Alice shared more than a streak of rebelliousness with her famous brother; she’d always been intrigued by John’s milieu, and the people in it. She knew her way around the jazz world, and she knew that her fiance would be intrigued by the blonde girl fronting the quartet across the street. And so on a night in mid-August 1941, she dined with Benny and Powell on steaks in the Buttery.
“I guess we’ve got to get somebody for Helen” was Mel Powell’s recollection of what Benny said over their steaks (with no mention of Benny’s table manners). And thus did the world’s most famous bandleader — “the most talked-of jazz instrumentalist in all the country,” as Esquire had recently put it — choose, as a singer for the world’s most famous band, a young girl with virtually no experience, fronting a quartet in a hotel coffee shop, based on a single night’s performance.
The group was the Four of Us. The song that Peggy would remember singing was “These Foolish Things,” Benny’s old hit with Ward, the one that had gotten her into Ken Kennedy’s studio just three short years earlier. Ward’s vibrato version had been a hit, but Peggy’s richer, more languid tones were far better suited to the poetic wistfulness of the tale of foolish reminders of a lost love:
A cigarette that bears a lipstick’s traces
An airline ticket to romantic places
“Mel thought [Benny] decided to hire me on the spot,” Peggy would later write. “It certainly didn’t look that way to me .From where I stood it looked like he was just staring at me and chewing his tongue.”

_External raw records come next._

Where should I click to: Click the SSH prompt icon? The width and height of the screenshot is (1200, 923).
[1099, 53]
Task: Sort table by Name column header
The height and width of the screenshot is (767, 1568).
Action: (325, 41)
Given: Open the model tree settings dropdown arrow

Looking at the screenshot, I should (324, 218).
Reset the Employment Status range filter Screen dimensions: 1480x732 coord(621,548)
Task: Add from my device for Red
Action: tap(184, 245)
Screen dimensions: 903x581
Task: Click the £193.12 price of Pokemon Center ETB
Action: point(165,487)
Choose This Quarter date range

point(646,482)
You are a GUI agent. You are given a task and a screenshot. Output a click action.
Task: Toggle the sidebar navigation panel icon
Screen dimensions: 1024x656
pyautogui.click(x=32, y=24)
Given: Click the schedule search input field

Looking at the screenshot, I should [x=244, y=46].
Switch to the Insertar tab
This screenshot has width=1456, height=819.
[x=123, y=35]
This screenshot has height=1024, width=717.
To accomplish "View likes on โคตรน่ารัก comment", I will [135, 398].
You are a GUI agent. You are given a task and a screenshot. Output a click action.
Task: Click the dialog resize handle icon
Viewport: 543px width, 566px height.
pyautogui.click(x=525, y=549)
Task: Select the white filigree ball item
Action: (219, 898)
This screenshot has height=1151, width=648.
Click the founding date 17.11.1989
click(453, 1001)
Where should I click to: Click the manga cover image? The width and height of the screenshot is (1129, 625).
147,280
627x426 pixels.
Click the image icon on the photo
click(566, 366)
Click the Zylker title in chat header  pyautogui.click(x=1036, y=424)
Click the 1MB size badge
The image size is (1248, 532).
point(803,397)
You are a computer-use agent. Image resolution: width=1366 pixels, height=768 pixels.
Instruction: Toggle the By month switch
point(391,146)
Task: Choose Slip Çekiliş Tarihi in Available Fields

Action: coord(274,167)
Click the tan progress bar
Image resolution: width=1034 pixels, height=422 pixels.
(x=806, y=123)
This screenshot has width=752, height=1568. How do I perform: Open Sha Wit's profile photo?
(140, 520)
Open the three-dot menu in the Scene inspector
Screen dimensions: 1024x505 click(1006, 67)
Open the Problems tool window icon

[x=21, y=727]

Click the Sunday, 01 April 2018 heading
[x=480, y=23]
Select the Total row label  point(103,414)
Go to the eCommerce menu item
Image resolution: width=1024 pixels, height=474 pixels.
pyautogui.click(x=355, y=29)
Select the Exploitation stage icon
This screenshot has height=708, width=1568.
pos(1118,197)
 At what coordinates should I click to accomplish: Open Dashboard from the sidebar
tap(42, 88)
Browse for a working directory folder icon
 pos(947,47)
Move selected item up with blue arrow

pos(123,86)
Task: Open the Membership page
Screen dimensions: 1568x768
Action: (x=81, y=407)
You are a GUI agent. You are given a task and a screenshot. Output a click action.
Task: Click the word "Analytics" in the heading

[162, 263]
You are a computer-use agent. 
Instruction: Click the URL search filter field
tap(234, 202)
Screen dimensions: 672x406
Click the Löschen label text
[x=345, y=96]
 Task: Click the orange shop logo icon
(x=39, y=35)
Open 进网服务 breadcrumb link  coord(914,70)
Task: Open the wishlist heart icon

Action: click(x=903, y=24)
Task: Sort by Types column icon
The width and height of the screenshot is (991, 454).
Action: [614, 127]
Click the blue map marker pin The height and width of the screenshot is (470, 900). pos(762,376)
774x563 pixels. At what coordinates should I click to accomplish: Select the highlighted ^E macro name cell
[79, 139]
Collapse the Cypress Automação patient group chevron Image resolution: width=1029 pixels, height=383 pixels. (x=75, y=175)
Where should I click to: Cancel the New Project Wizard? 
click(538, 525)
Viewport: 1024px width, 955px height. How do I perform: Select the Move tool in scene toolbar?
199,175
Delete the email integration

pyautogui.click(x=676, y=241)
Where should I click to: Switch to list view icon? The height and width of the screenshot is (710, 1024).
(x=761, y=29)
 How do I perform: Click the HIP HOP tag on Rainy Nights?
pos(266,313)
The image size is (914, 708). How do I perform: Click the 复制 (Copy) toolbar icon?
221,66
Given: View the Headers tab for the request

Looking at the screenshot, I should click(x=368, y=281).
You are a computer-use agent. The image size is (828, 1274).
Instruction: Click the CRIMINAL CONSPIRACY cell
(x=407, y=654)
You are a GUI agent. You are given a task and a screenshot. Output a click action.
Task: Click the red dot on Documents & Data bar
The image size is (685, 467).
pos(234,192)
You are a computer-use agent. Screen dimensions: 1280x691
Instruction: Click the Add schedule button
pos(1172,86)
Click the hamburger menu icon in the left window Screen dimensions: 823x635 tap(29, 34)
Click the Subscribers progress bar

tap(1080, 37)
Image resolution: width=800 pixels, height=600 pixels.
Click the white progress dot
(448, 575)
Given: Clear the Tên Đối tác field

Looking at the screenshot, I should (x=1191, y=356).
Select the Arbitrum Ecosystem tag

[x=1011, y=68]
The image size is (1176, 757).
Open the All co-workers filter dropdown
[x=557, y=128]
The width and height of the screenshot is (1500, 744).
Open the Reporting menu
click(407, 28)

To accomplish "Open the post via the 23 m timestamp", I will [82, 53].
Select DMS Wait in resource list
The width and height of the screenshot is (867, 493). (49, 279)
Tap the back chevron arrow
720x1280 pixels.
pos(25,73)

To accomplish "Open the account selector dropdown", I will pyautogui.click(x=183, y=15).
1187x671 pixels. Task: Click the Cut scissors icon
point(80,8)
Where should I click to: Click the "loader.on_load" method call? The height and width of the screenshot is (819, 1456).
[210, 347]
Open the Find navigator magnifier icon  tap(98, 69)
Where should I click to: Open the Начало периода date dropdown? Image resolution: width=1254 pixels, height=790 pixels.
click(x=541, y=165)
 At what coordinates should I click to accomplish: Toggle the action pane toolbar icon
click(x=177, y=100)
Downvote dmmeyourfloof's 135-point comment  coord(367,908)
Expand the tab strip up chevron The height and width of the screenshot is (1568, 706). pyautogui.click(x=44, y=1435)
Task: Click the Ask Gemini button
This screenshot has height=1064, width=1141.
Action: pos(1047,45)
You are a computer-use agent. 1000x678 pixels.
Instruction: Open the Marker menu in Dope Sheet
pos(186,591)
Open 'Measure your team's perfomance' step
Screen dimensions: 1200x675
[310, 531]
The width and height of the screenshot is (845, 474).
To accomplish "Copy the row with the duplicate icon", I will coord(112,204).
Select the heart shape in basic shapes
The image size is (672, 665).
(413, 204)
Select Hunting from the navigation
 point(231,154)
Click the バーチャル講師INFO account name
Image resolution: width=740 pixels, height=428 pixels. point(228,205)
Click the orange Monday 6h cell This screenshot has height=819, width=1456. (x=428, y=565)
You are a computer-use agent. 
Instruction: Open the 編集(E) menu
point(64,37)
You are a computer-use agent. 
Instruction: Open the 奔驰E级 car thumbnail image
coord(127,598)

It wasn’t personal, of course; as Powell would soon reassure her,” The question with Benny is whether the plug is in or out.”
“I wish he’d enjoyed it,” Peggy said after the show, to the Four of Us.
When her roommate Jane told Peggy that Goodman had called their room the next day, she was understandably incredulous. But Jane persuaded her that it wasn’t a hoax, and that she should respond. Goodman was typically terse and all business. There was no “I’m going to make you a star” moment. “Do you want to join my band?” he rasped. Peggy’s answer was a stunned affirmative. “Come to work,” Benny said, “and wear something pretty.” No mention of a rehearsal. That night, at the College Inn, Benny’s band appeared with two canaries, the new and the old. Benny had insisted that Forrest play out her contract, but never gave her another chance to sing.
“He said, ‘Stick around until your contract runs out,'” Forrest would recall. “I sat alongside Peggy on the bandstand and didn’t sing a note for four weeks. She’d get up and sing, but I never got up. When people would ask me why I wasn’t singing, I’d say, ‘Ask Benny.’ They’d ask him and he’d say, ‘She’s got laryngitis.’ That was the longest month of my life.”
“Helen Forrest Out; Peggy Lee Joins BG,” read the Metronome story, calling it a “surprise Chicago move.” The magazine’s priorities were obvious: Peggy’s arrival was played beneath another item: news of Benny’s engagement, announced in a larger typeface: “Goodman Wedding Imminent.” Alice Duckworth had received her Reno divorce from George Duckworth. “A British paper,” read Metronome‘s account, “commenting upon the future alliance, noted that Mrs. Duckworth was known in London as a swing fan.”
At the beginning of the College Inn engagement, Peggy impressed no one. She knew the songs, but they were all in Forrest’s higher keys. For now, as far as Goodman was concerned, she was just a necessity, a little something pretty for the guys in the audience (and the players who go to sit behind her and admire a part of her physique that some of her close male admirers would never tire of praising).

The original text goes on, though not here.